__Work request__. Rewrite the mouse sleep screen text from "To address these" up to and including "the genetic perturbations.", switching "random genetic mutations" to "random point mutations".

An unbiased genetic screen for sleep defects in mice has yielded two interesting mutants, Sleepy, which sleeps excessively, and Dreamless, which lacks rapid eye movement (REM) sleep. The findings are a step towards discovering the biochemistry that controls the switch from wakefulness to sleep, the researchers say.

Researchers have hypothesized that there is a substance that builds up when we are awake, and then has to be discharged or recovered while we are sleeping. “But we still don’t understand those processes,” says Howard Hughes Medical Institute (HHMI) investigator Joseph Takahashi, PhD, at the University of Texas Southwestern Medical Center in Dallas, in a release.

To address these issues, Takahashi and former HHMI investigator Masashi Yanagisawa, now professor in the International Institute for Integrative Sleep Medicine at the University of Tsukuba in Japan, decided to take an unbiased exploratory approach. Instead of beginning with a hypothesis about specific genes that might be involved, the researchers introduced random genetic mutations in more than 8,000 mice and screened them using electroencephalography (EEG) to determine which ones had abnormal sleep as a result of the genetic perturbations.

__Data section__.
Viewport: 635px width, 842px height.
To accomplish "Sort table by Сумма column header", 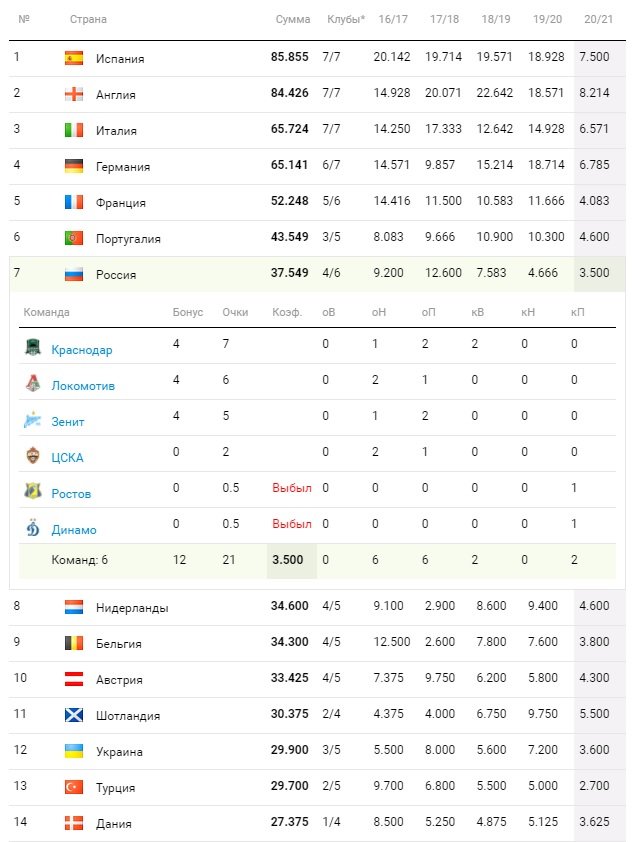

__Solution for this problem__.
To address these issues, Takahashi and former HHMI investigator Masashi Yanagisawa, now professor in the International Institute for Integrative Sleep Medicine at the University of Tsukuba in Japan, decided to take an unbiased exploratory approach. Instead of beginning with a hypothesis about specific genes that might be involved, the researchers introduced random point mutations in more than 8,000 mice and screened them using electroencephalography (EEG) to determine which ones had abnormal sleep as a result of the genetic perturbations.